Claire Phipps 

A risky business

There's life in the dot.com yet. A few high-profile failures may highlight the need for caution, but they don't mean the death of the industry.
  
  


The language of job ads can make any role, no matter how mundane, sound like a nine-to-five day full of non-stop excitement. But for those looking for a position outside the normal routine, ads promising to "redefine job roles", offering a chance to "build a young, dynamic team", assuring you that "enthusiasm and the ability to work under pressure" could land you in the thick of a new company launch, could hardly be more tempting.

And it is the new dot.com companies that often seem to promise the most. Small company, big prospects is the subtext, and plenty of workers have been persuaded to take the risk of working for an internet start-up. And it can be risky. Only those marooned on a desert island could have missed coverage of the collapse of boo.com, and reports this week on dot.com funding have also cast a shadow over the industry. Venture capitalists, once so eager to toss money into the dot.com well, have retreated with their bags of cash, stung by the death of boo and the plummeting prices of internet shares. Now that every twentysomething with half an idea dreams of e-millions, investors have twigged that some ventures are more upstart than start-up.

So is it time to get out? Not so fast. The dot.com industry is still young, and reports of its death are rather premature. Job losses do happen - just last week 226 staff were laid off when Somerfield's online shopping site 24-7 closed its virtual doors - but in the same week, clothing giant C&A announced the end of its stores and 4,800 jobs. When boo.com finally shut up shop, there were headhunters waiting in the pub to console the newly unemployed with champagne and career opportunities.

Lucy Simmons, 24, has been working in customer support for a business-to-business (B2B) financial site for six months and is unperturbed by the scare stories: "I don't think job security exists in any sector any more, so it's no more risky to go into this than any other job. I don't know if it's a good long-term career choice, but it suits me fine at the moment."

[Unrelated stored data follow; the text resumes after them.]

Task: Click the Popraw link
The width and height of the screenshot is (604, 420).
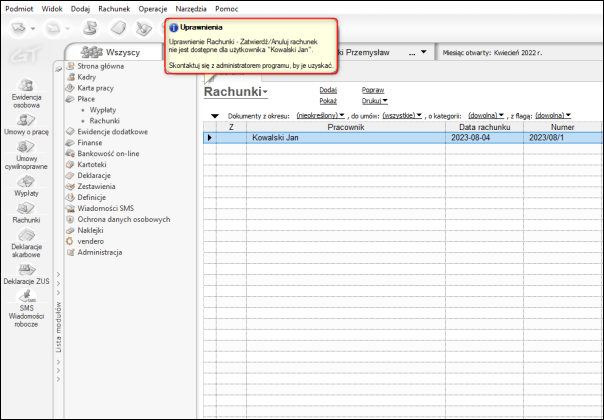Action: (x=372, y=90)
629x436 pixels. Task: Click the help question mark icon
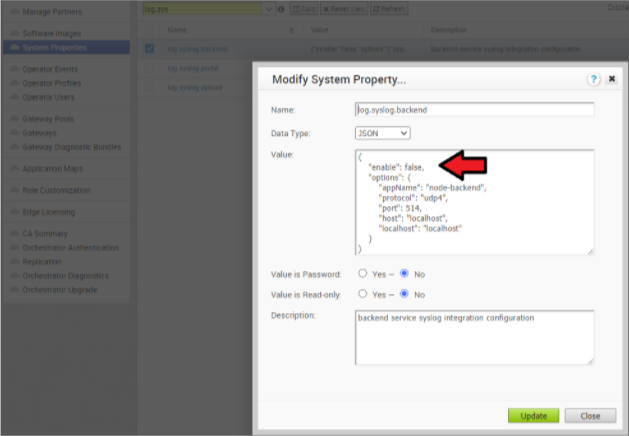[x=594, y=79]
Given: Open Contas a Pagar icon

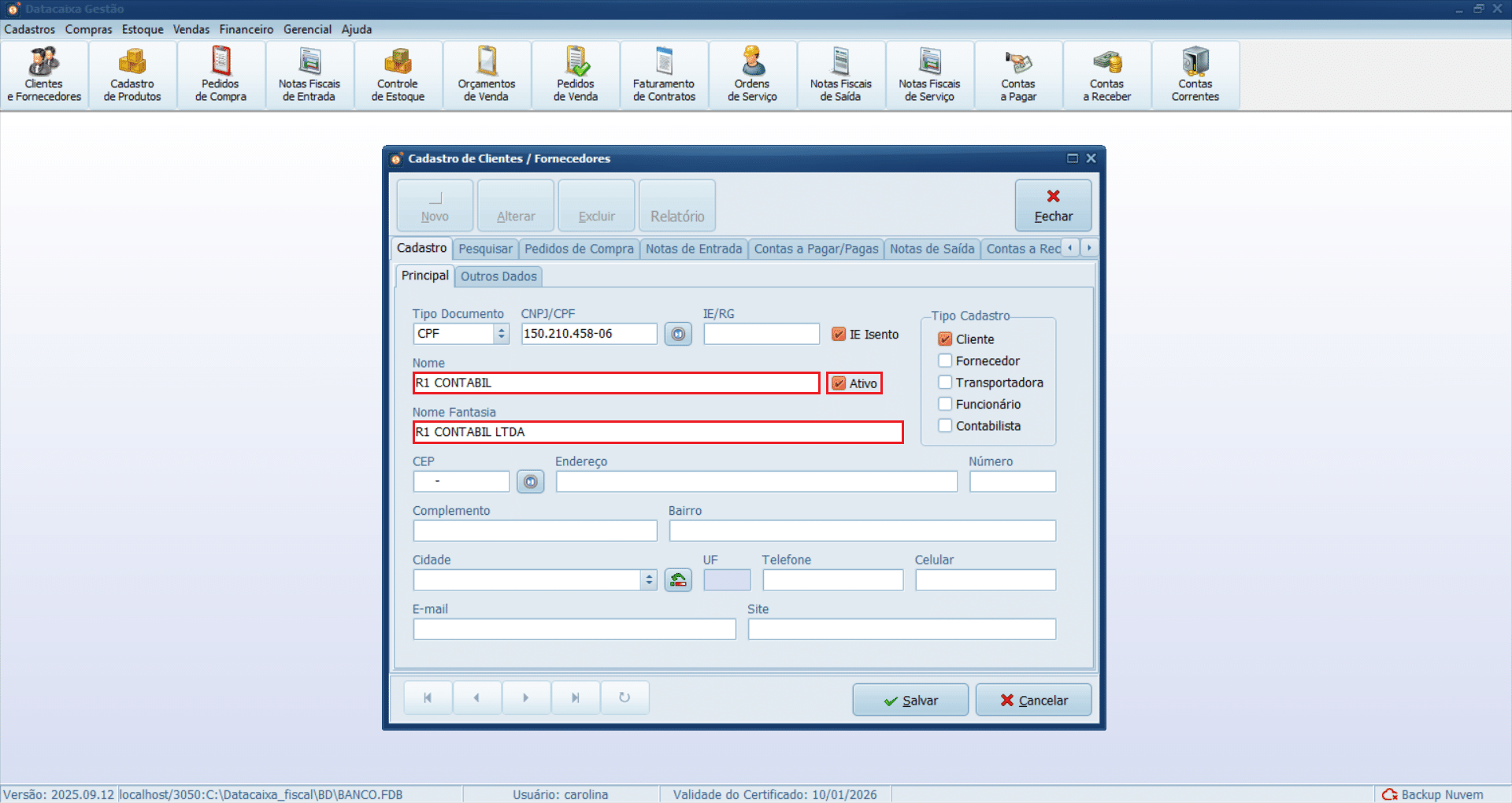Looking at the screenshot, I should (1018, 76).
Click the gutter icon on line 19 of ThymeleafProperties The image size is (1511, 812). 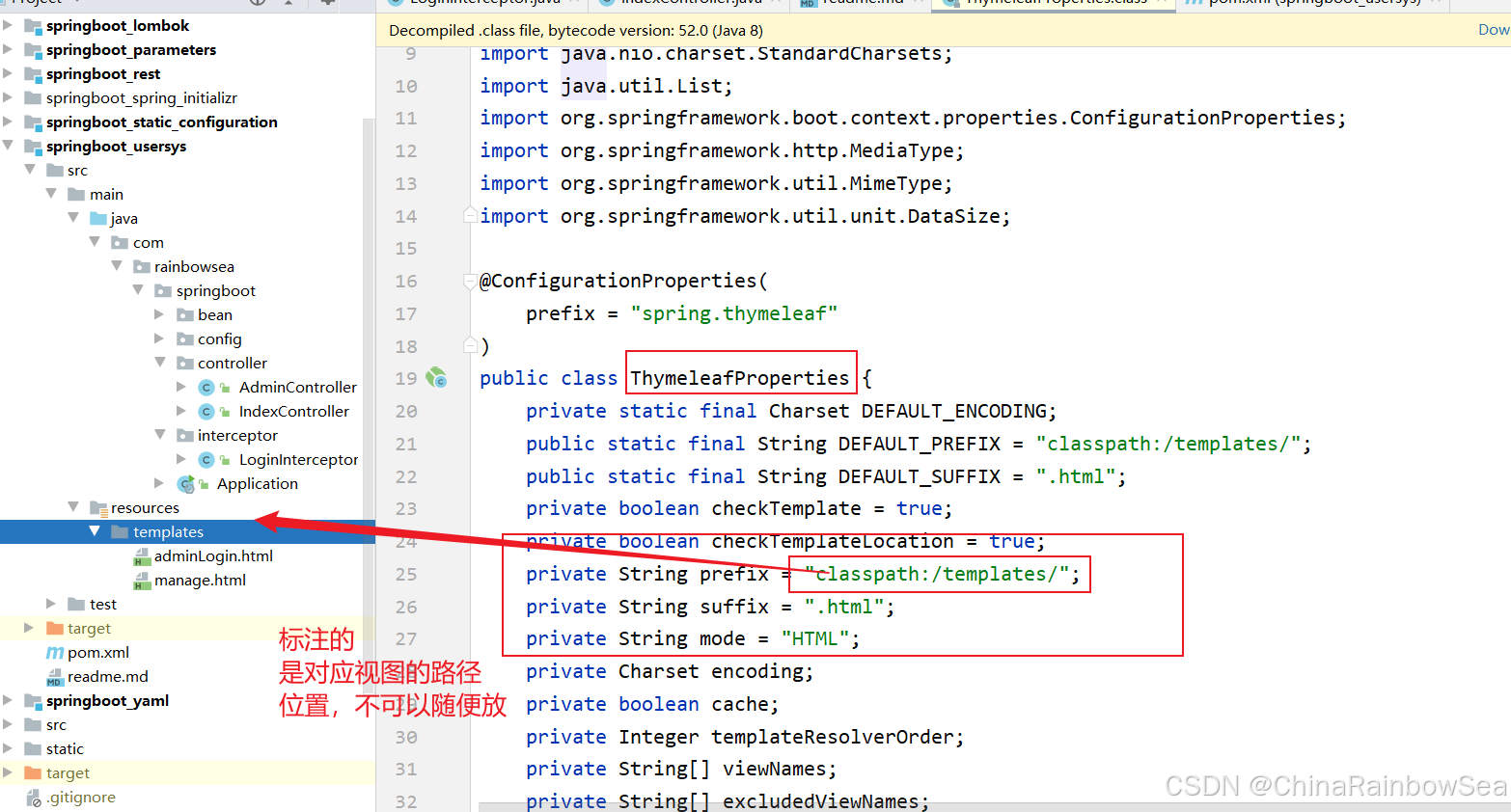tap(437, 378)
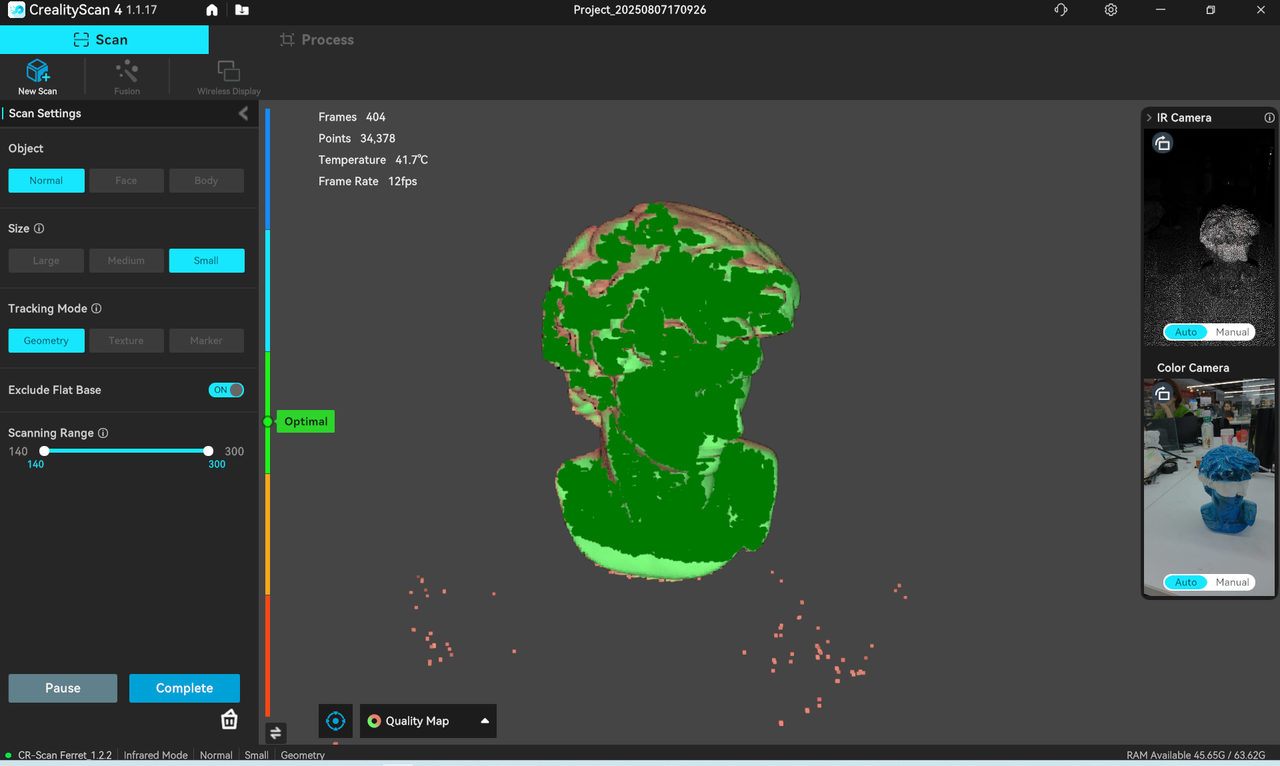Delete scan with trash icon

click(x=229, y=719)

While the rate of investment in internet start-ups may be slowing, there's still an awful lot of money sloshing around out there. A report from accounting firm PricewaterhouseCoopers last week confirmed that investment in European internet companies rose last year by an astonishing 70%, of which the UK won a third. Over three-quarters of these investments went on younger start-up companies. But Robert Conway, PwC's global technology industry group leader, cautioned at the time that "venture capitalists will become far more selective. Start-ups will find it difficult to raise finance without good ideas and great management."

Working for a dot.com, especially one that's barely up and running, requires a certain amount of trust. Yes, the boss has a great idea and a whole lot of enthusiasm, but he or she might be new to management and could have less experience than those they are now employing to make the coffee.

Share options in the firm might make you a fortune if the company soars, but you could just as easily end up with nothing if it goes under before any profits materialise (as boo.com's unlucky employees discovered - some did not even receive their wages). Salaries and perks could well be at the skimpier end of the scale: Anders Bergtoft, managing director of ShopSmart.com, which took over boo's Stockholm offices, recently warned employees to expect "buses, beer and burgers", rather than the Concorde, champagne and caviar their predecessors reputedly enjoyed.

Simmons confirms this: "Pay is probably less good than in other sectors. Depending on when you join the company, you might not get shares or options, so the idea that everyone who works for dot.com companies will become millionaires is a bit of a myth. And people do seem to think that the work is more glamorous than it actually is. I work long hours just like my friends."

The first flurry of excitement about internet shares has died down, and workers should approach a job at an internet start-up with a degree of scepticism. One estimate from Merrill Lynch predicted that three-quarters of European internet companies would disappear in the next few years. For the wary, a job with a B2B site, rather than the riskier retail sites, is probably a safer bet, relying less on the whims of the consumer.

But who really wants a job with a lifetime guarantee? Simmons, for the moment, is enjoying the uncertainty: "I wasn't actually looking for a job at a dot.com, but when I was offered it I was tempted because it was something new and different. And I'm still young enough to get a different job if it doesn't work out."